Allow your body to digest

By that, I don’t necessarily mean vegetating in front of TV (let’s be honest, we’ve all seen Christmas movies several times, they’re not as good). Think of your body like a machine that needs to process everything you give it. If you keep feeding it when it’s already full, it won’t have time to process what it already has. Why not go for a walk to help burn some calories? It doesn’t have to be a long walk, even 30 minutes in the neighbourhood would be beneficial. If you’re bored, don’t think of food as the solution to keep yourself busy, offer to play a game that will keep everyone entertained. Remember to stop eating at least 2 hours before bedtime to allow enough time for digestion. You could also prepare to fast the next day to clean up your body, or practise intermittent fasting, although this is not an ideal solution for everyone.

Learn how to say ‘no’

You will 100% be offered extra food or another glass of alcohol when you’re already full. Don’t be polite and accept because you can’t say no. Prioritise your body, not the host (I know it sounds selfish but no one else but you is responsible for your own health). People tend to insist when they’re feeling very festive but they won’t remember the next day you said no. There is nothing more unpleasant than forcing yourself, so just be honest (don’t forget to smile while doing it) and it will be all good! If there is too much food (there will be), offer to take some leftovers with you to enjoy the next day as an alternative.

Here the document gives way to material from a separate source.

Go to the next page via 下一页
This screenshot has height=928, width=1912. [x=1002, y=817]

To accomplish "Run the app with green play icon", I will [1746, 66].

Finally, I think it’s important to remind you this: don’t forget to enjoy yourself in the process. Doing things in moderation shouldn’t be boring or prevent you from having fun! Remember why you’re doing this and all the benefits in the long term! Happy body, healthy mind, healthy soul, everything goes together. And if you know this time you ate more than you should have, it’s all fine, you’ll lose it naturally over time if you stick to your healthy lifestyle. Christmas is only 2 weeks away now… Do you feel you have enough mental tools to overcome the family feast this year?